─── Text ───

Lord, I miss junior high. Chasing girls, cutting class to hang out at the pool hall, going all British Sterling at the junior high dance … No job, no real academic pressure, nothing left to do but run, run, run.

If you are a person who is in junior high, I hate you more than a little. And do you know why I hate you? Because you don’t know how good you’ve got it. You will whimper incessantly about homework and curfews and blooming acne. You will say absolutely inane things like: “I can’t wait until I’m an adult so I can do what I want,” and then go stomping off to your cozy room with the high-def television, the computer and the iPod dock.

I hate you, have I said that? Meet me behind the Mayflower building after work and I will thrash you soundly until you understand.

I was like you once. Back in my day, it was chamois shirts, corduroy jackets and metal belts with sliding fasteners, but it was the same. We were cool and carefree and we whined all the time about the constraints of the adult world and the tyranny of teachers.

Jackasses.

─── Supplied information ───

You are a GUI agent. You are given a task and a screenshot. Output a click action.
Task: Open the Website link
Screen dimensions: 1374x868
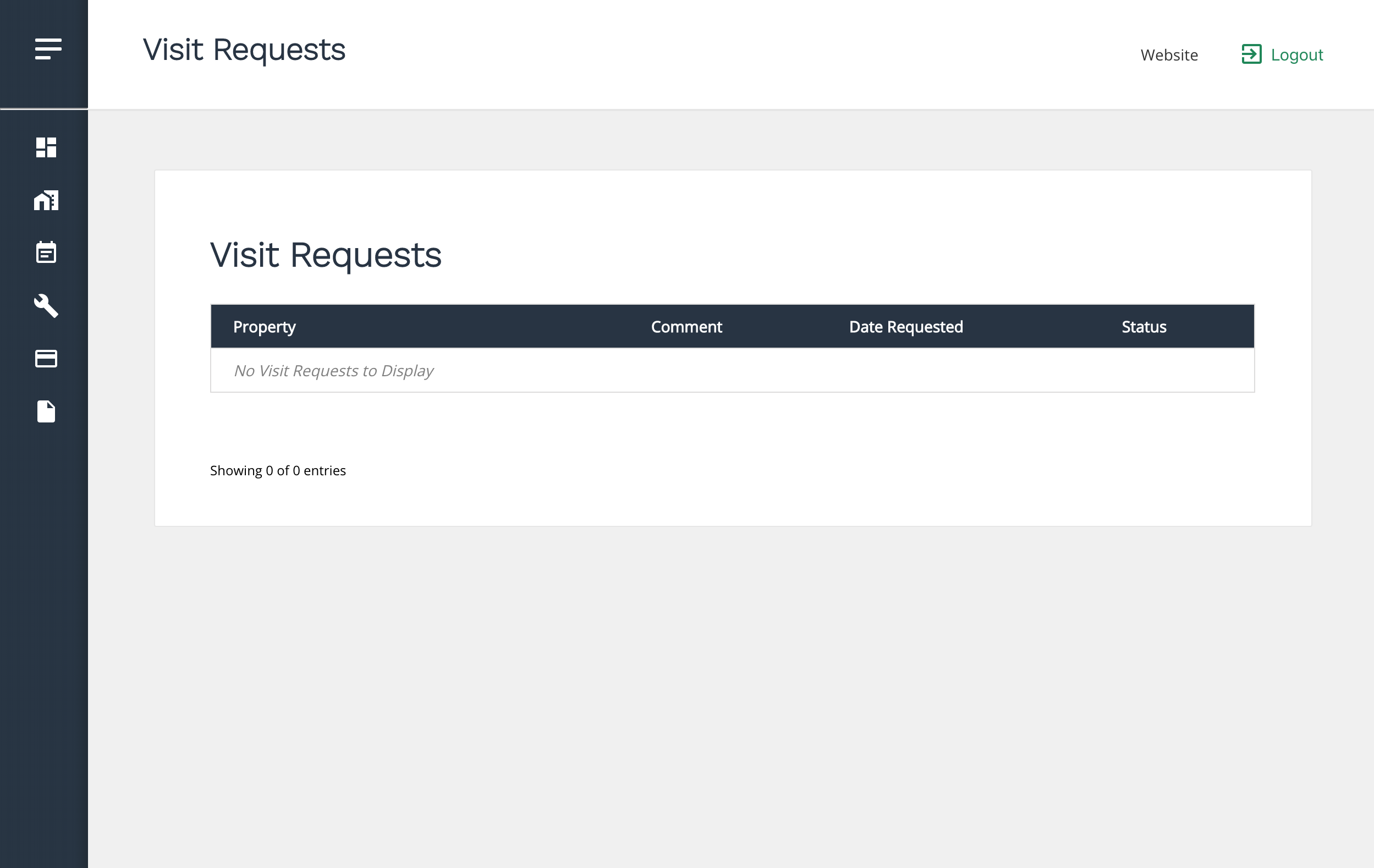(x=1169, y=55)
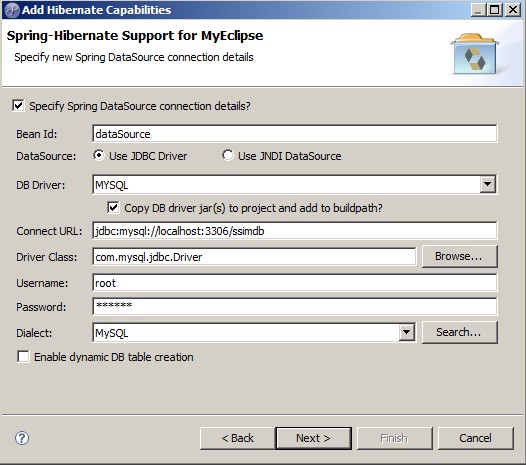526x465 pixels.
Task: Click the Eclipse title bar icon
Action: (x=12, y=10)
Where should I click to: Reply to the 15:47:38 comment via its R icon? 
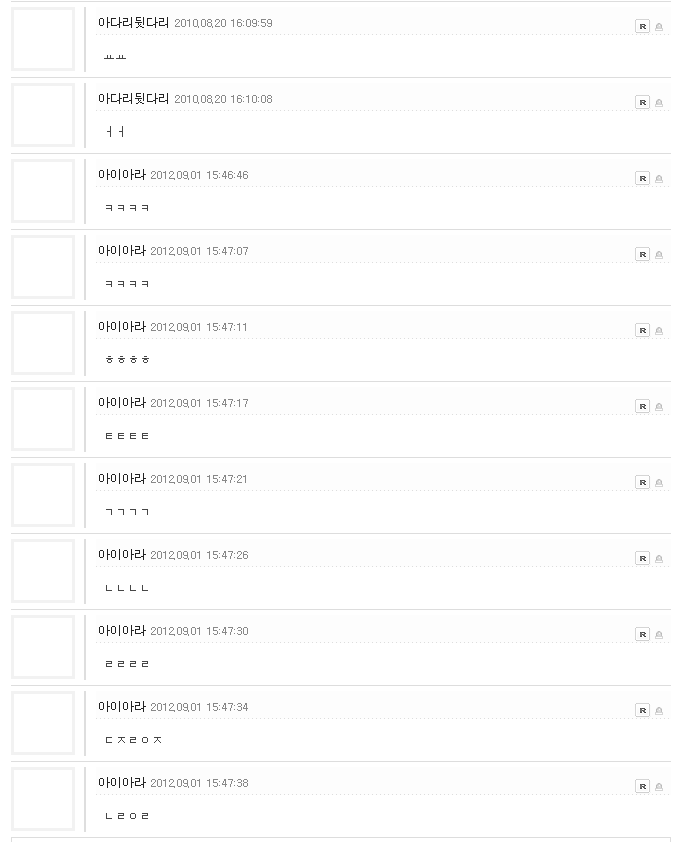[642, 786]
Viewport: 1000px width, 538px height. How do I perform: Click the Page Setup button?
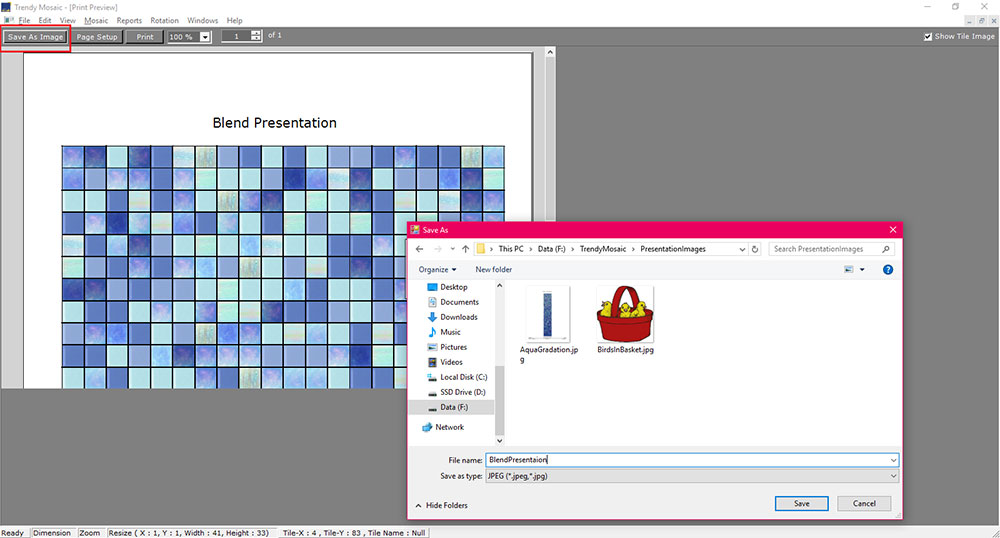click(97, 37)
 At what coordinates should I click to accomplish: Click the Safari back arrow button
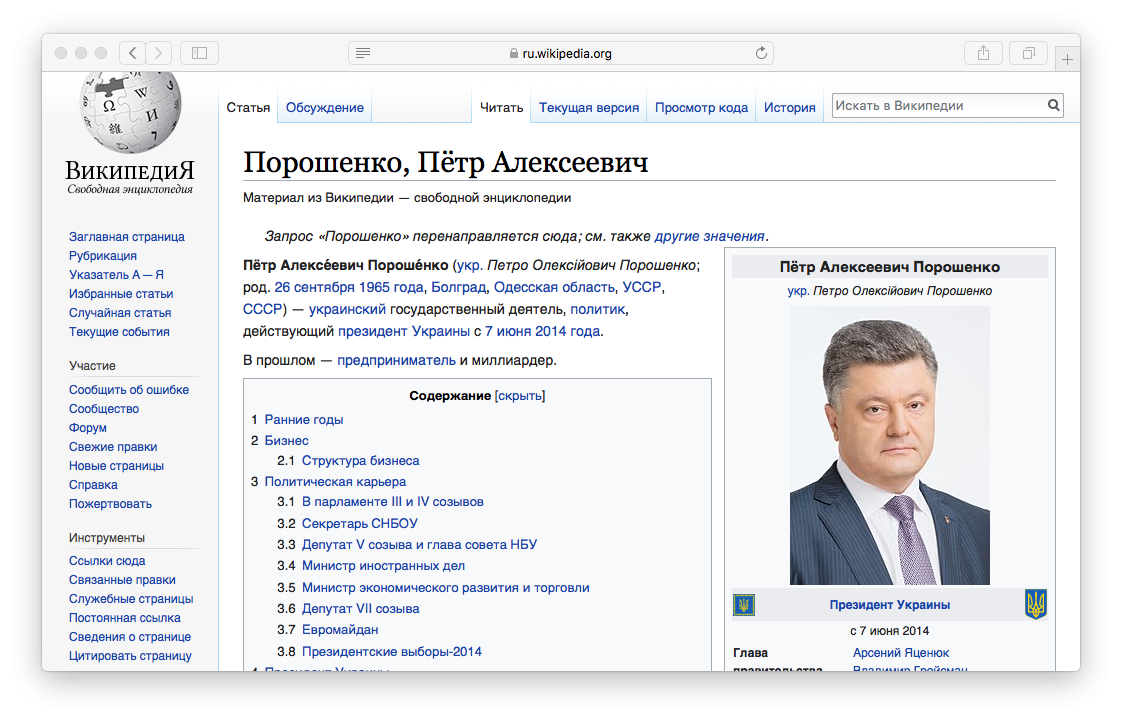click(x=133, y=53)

───
─── Supplied information ───

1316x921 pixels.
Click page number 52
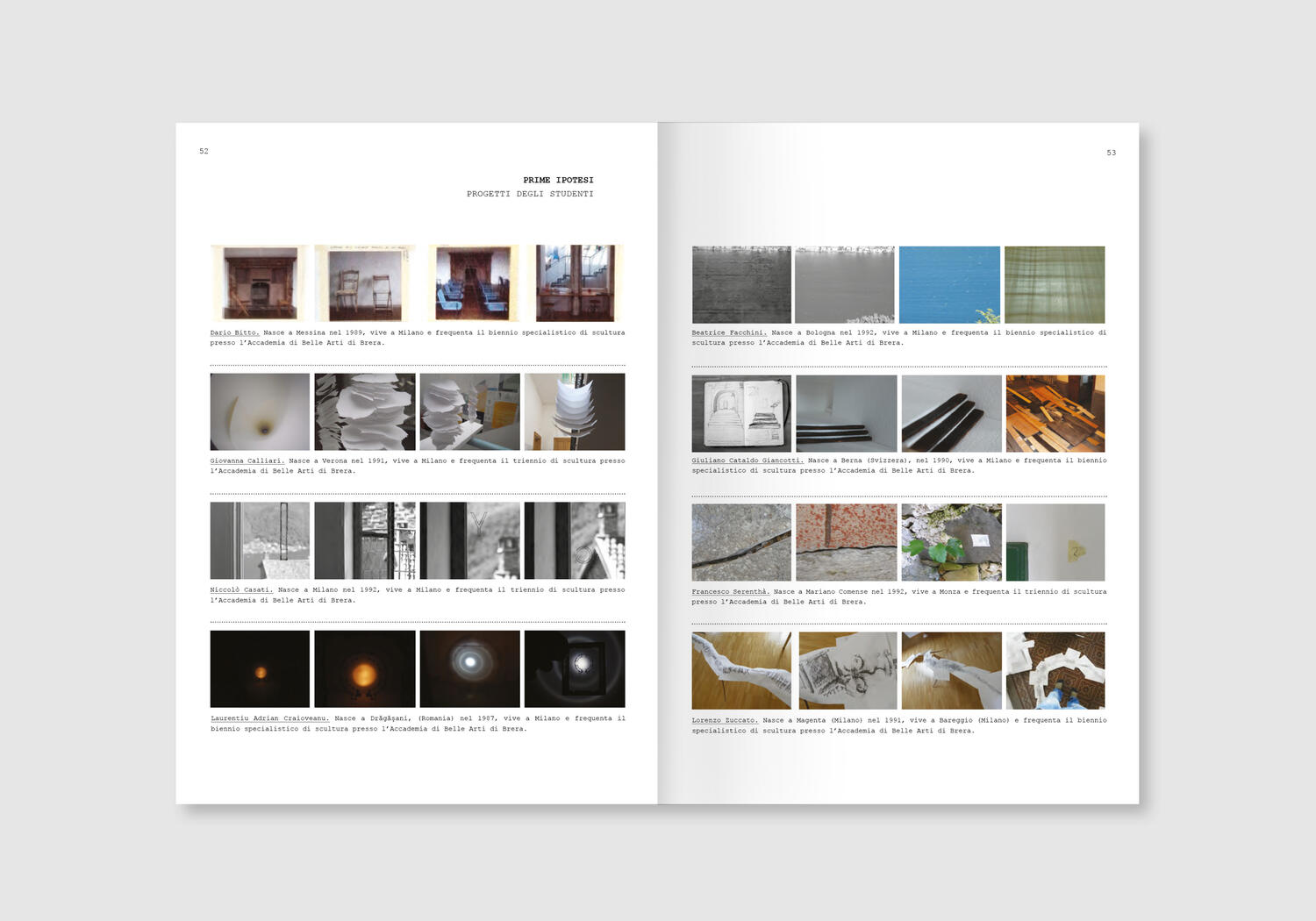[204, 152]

───
─── Supplied information ───

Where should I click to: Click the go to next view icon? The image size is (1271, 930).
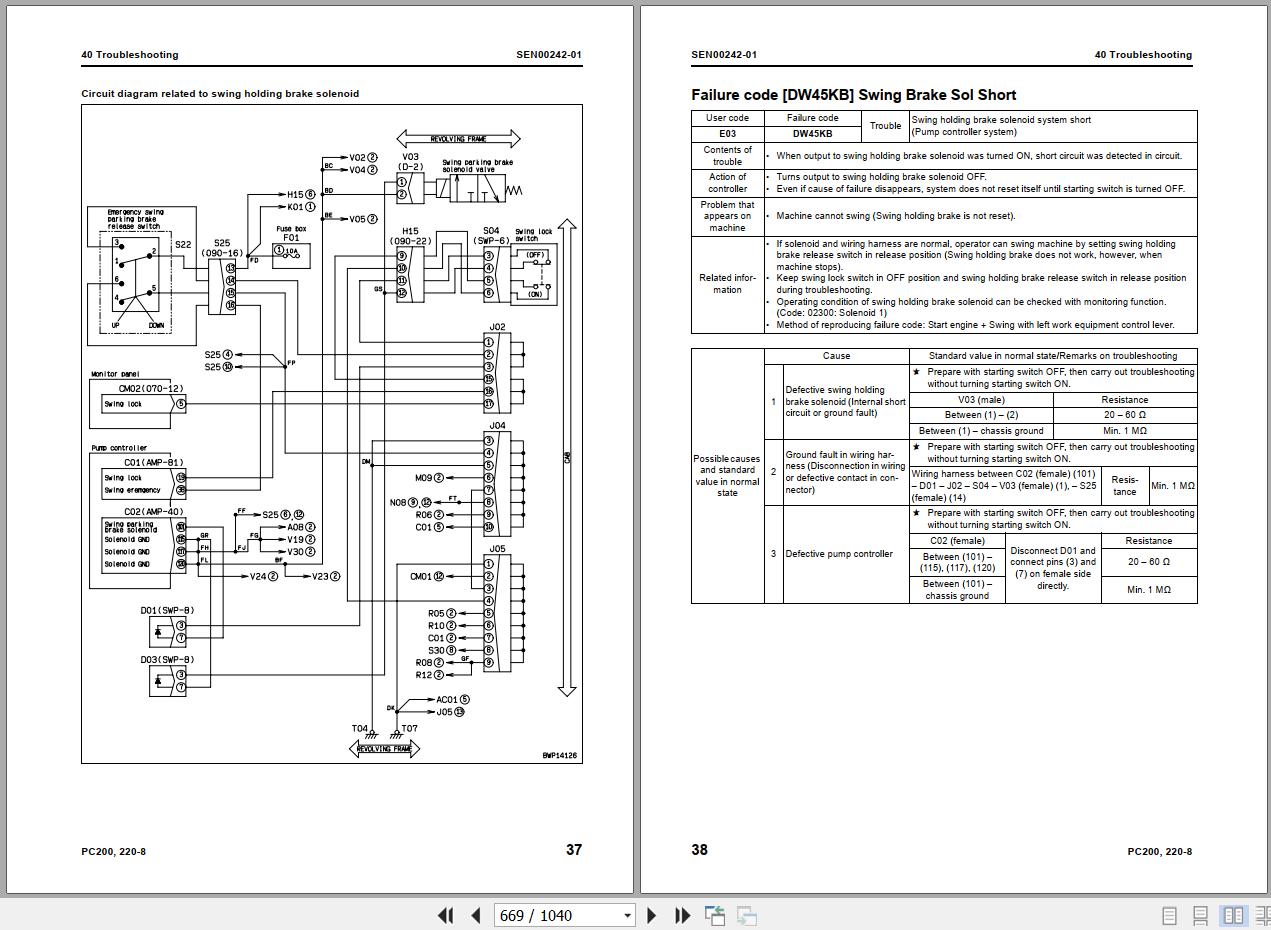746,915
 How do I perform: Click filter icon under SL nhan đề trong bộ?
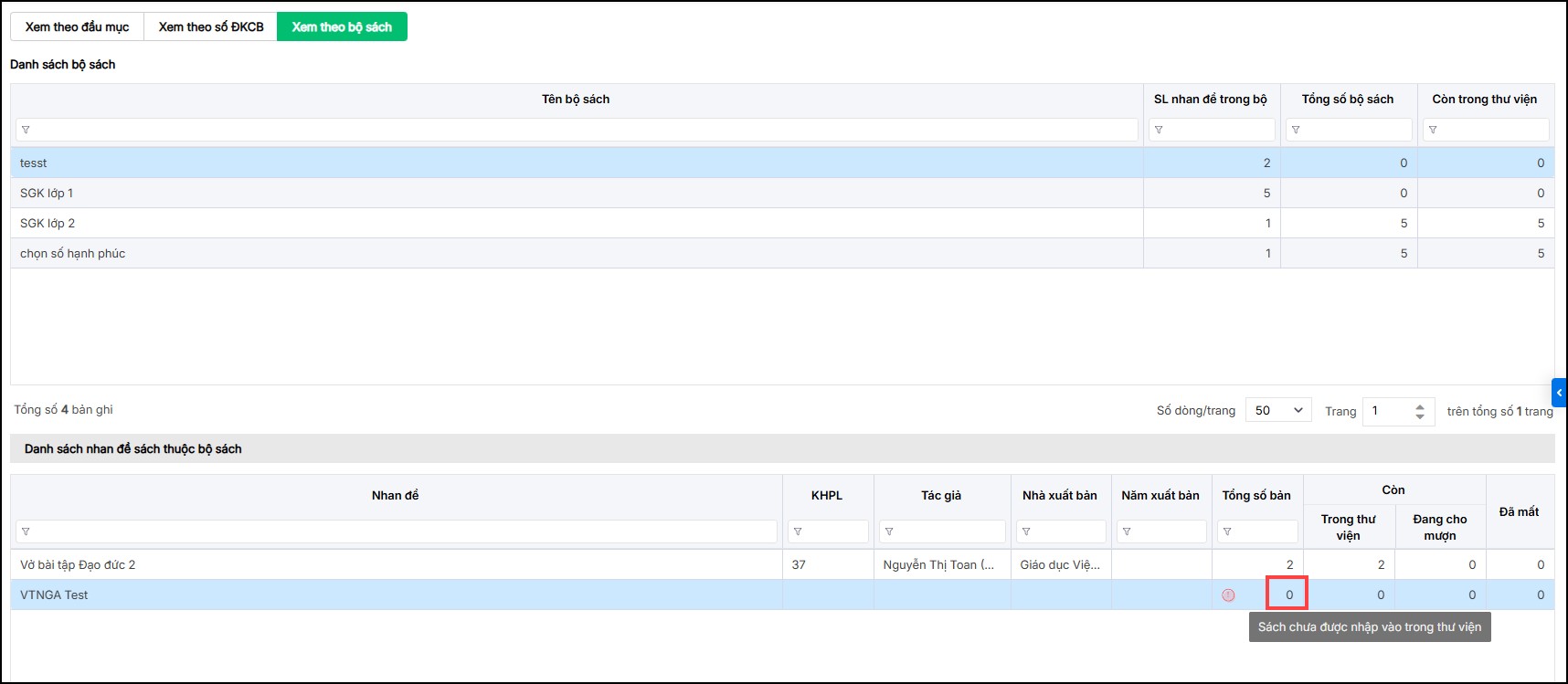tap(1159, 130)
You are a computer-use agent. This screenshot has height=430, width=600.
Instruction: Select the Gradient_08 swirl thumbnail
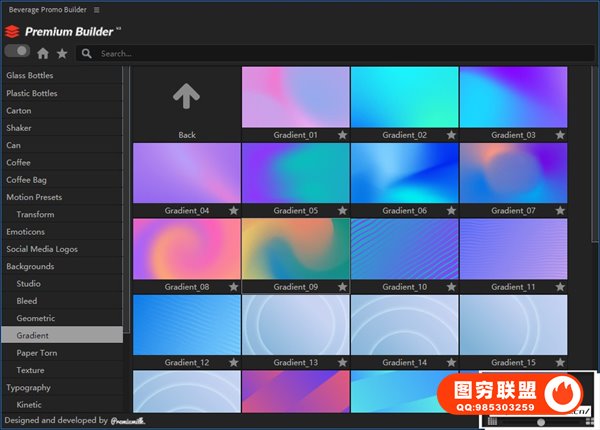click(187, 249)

───

● **Questions on the material**
1. In the piece about junior high, begin at the words that have "I hate you, have" and stop after "tyranny of teachers.". Rewrite that stretch with "Mayflower building" changed to "gymnasium".
2. According to the piece about junior high, what did people wear back in the writer's day?

● **Answers to the problems**
1.
I hate you, have I said that? Meet me behind the gymnasium after work and I will thrash you soundly until you understand.

I was like you once. Back in my day, it was chamois shirts, corduroy jackets and metal belts with sliding fasteners, but it was the same. We were cool and carefree and we whined all the time about the constraints of the adult world and the tyranny of teachers.

2. Chamois shirts, corduroy jackets and metal belts with sliding fasteners.